3.4.3 Coefficient of thermal expansion. In a system with a variety of materials, CTE must be closely matched to ensure compatibility, so it is often a factor in alloy selection. CTE variability is important in CGA design because a larger discrepancy between CTE values can lead to internal stresses and dimensional instability during thermal cycling.

The UMAPs and KDE plot show a step in CTE values between each of the four subgraphs. Each subgraph shows a similar dispersion between CTE values, but the distributions are shifted to center around different values (Fig. 11a). The relatively narrow distribution for each subgraph suggests that internal CTE mismatch would not be a significant design concern for these compositions, and CTE would be more relevant for compatibility with other subgraphs in a system. Both density and CTE are important alloy selection criteria because they determine weight and dimensional stability for a final part. Meanwhile, the framework here additionally supports the visualization of properties that play an important role in screening compositions based on part performance rather than manufacturability and compatibility.


image file: d6dd00006a-f11.tif
Fig. 11 Figures (a–d) show UMAP projections of the four subgraphs resulting from the Scheil BCC phase fraction constraint (BCC ≥0.999), with nodes colored by their coefficient of thermal expansion values. (e) demonstrates corresponding KDE plot of the property value distribution across the subgraphs in relation to node density.
3.4.4 Mechanical property analysis. Yield strength (YS) is a vital benchmark for determining the upper limit of safety and effectiveness of a material which is important in material selection. In engineering design, yield strength is one of the key material parameters. It is immediately apparent from the KDE plot in Fig. 12 that subgraph 3 (Fig. 12c) shows the lowest YS values with a peak at around 100 MPa.
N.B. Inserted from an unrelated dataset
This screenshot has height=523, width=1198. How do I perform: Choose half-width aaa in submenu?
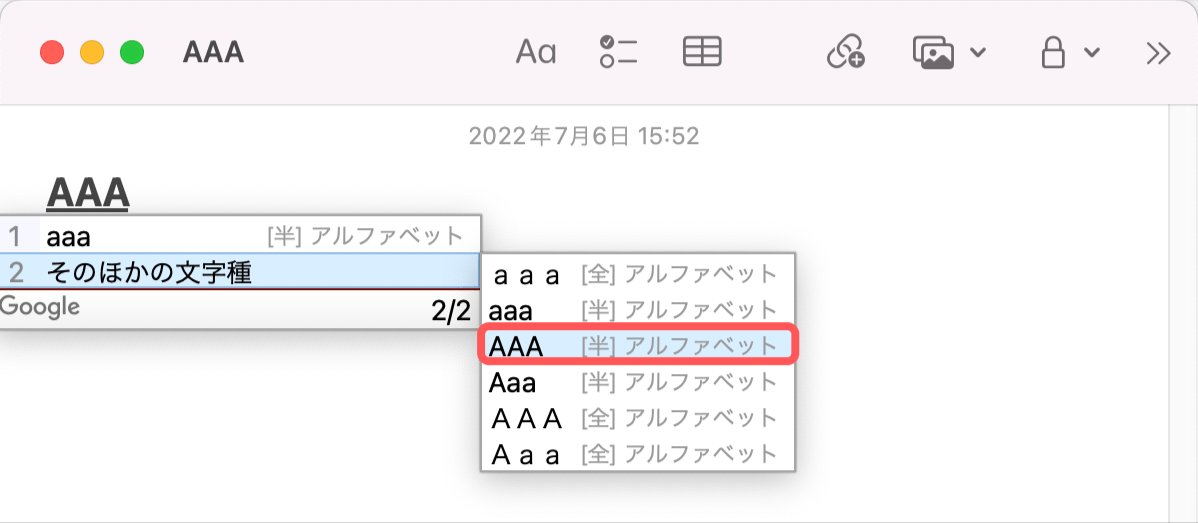[x=637, y=309]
The lower YS values are displayed in a lighter red color in subgraph 3's UMAP with increasing values towards the center of the composition space reaching up to 460 MPa. This behavior is consistent with the Maresca–Curtin model's focus on solid-solution strengthening and the fact that increasing complexity in composition is known to contribute to increased strength through this mechanism.29
image file: d6dd00006a-f12.tif
Fig. 12 (a–d) show UMAP projections of the four subgraphs resulting from the Scheil BCC phase fraction constraint (BCC ≥0.999), with nodes colored by their yield strength values. (e) demonstrates corresponding KDE plot of the property value distribution across the subgraphs in relation to node density.

The two highest strength subgraphs, 1 and 2 (Fig. 12a and b), share a similar distribution with a much wider shape than the previous two subgraphs. Since they are such wide distributions, however, path selection choice plays a much more prominent role. This variability could be an advantage or a disadvantage depending on the application. For example, in the design process it may be beneficial to retain high yield strength in one region while deliberately relaxing it in another to allow for the optimization of other properties such as lower density in that region. The broad distributions of subgraphs 1 and 2 allow for more flexibility in tailoring local properties along a composition path.
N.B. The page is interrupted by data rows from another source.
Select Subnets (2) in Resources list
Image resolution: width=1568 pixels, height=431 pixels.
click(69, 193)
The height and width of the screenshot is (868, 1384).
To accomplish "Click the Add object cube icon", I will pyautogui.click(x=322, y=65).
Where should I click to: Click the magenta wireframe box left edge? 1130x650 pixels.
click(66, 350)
Creep rate is a material parameter that indicates how quickly a material deforms over time under a constant load and temperature. Depending on the rate, it can be the limiting factor for part lifetime at elevated temperatures determining when a part will fail or no longer meet geometric requirements. In almost all structural applications, the lowest possible creep rate is ideal. The UMAPs (Fig. 13a–d) show less of a gradual color gradient, but s1harper contrasts of property node color throughout. This is mirrored in the KDE plot as well—each subgraph shows a bimodal distribution. Stark differences in creep values among themselves can produce neighboring regions with sharply different properties. Having one region of high creep rate so close to a region of low creep rate will lead to mechanical service instability and potential internal stress accumulation.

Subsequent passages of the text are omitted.